Ainda assim, enquanto se conseguia ouvir a multidão a aplaudir as emissões, não se juntavam a ele na contagem decrescente.
A “New Year’s Rockin’ Eve” de Dick Clark, que estreou a tempo de inaugurar em 1973, apresentava encenava festas de dança na passagem de ano e também faziam a contagem decrescente, mas nem sempre em sincronia com a queda da bola em Times Square.
De acordo com as transmissões de rádio e televisão e as reportagens dos jornais, apenas segundos antes da chegada de 1979 é que uma multidão fez a contagem decrescente para o novo ano, em Times Square.
A partir daquele momento, era evidente que a cultura da contagem decrescente tinha chegado, e estava aqui para ficar.
No final dos anos 80, foram instalados relógios de contagem decrescente em Times Square, as televisões começaram a mostrar o tempo que restava até à meia noite, e os apresentadores guiaram audiências através da contagem.
No entanto, à medida que 2000 se aproximava, algo diferente aconteceu.
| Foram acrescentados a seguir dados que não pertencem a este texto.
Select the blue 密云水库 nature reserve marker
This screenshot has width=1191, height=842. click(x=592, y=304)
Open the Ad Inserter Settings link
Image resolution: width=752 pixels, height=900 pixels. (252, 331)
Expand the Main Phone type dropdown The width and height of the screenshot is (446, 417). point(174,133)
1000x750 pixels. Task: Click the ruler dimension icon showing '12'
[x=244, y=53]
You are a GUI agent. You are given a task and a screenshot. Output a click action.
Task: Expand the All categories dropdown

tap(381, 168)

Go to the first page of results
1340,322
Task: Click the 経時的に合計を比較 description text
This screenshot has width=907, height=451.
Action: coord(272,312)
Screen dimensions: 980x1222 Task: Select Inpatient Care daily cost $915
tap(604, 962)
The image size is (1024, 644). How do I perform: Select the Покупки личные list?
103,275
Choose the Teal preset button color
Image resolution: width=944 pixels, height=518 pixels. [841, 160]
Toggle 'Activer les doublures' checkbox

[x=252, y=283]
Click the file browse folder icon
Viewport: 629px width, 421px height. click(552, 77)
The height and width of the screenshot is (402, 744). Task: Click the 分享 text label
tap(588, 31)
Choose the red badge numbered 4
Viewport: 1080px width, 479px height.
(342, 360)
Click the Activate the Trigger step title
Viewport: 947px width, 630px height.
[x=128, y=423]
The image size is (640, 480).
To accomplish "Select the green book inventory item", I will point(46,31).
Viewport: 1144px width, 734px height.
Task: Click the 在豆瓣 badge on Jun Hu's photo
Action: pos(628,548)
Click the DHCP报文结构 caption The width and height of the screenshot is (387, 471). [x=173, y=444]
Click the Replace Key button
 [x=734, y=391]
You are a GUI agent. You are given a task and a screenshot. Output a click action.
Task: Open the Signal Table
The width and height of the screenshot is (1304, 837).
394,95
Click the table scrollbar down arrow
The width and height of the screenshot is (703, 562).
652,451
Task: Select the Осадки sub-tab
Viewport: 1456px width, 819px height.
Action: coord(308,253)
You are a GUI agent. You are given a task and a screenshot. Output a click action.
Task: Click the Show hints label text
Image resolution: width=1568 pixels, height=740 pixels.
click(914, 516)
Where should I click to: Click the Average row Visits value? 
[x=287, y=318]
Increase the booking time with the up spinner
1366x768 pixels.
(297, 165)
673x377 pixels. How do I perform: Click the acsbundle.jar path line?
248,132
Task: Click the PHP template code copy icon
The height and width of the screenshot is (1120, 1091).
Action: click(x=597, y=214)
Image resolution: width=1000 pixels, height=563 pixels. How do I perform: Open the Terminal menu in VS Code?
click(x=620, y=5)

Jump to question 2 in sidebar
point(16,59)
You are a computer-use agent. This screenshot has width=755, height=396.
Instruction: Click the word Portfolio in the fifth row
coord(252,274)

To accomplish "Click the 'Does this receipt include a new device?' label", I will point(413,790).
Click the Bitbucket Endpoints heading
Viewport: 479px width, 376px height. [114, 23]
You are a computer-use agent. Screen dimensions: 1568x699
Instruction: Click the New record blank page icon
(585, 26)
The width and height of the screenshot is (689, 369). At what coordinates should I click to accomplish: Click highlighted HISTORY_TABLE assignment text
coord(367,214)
Os relógios de contagem decrescente do milénio proliferaram em todo o mundo, embora 2000 não fosse o milénio, acompanhados de receios apocalípticos sobre o fim do mundo, ou sobre o Y2K, a muito debatida queda da rede global de computadores.
As duas primeiras décadas do século XXI têm-se dividido entre a contagem genérica e a contagem apocalíptica.
Por exemplo, tanto existem os relógios de contagem decrescente para os Jogos Olímpicos, como o Relógio Climático. Os relógios de contagem decrescente estão hoje normalizados para qualquer tipo de evento.
Desde os relógios digitais personalizados de “Contagem Decrescente até ao Seu Grande Dia”, que podem ser incorporados nas redes sociais antes dos aniversários, até aos relógios de contagem decrescente dos autocarros e dos metros, que informam o tempo de espera dos transportes.
Seja pessoal ou público, o objetivo do relógio é atenuar a impaciência, substituir a incerteza pela antecipação, e preencher o tempo de espera em branco, por um período de tempo quantificado.
A contagem final para a meia noite de 31 de dezembro tornou-se também habitual nas televisões portuguesas. Assim, logo à noite, pode contar com o tradicional 10, 9, 8… interrompido provavelmente a dois segundos do fim do ano, com uma sugestão de bebida — ou outro produto qualquer.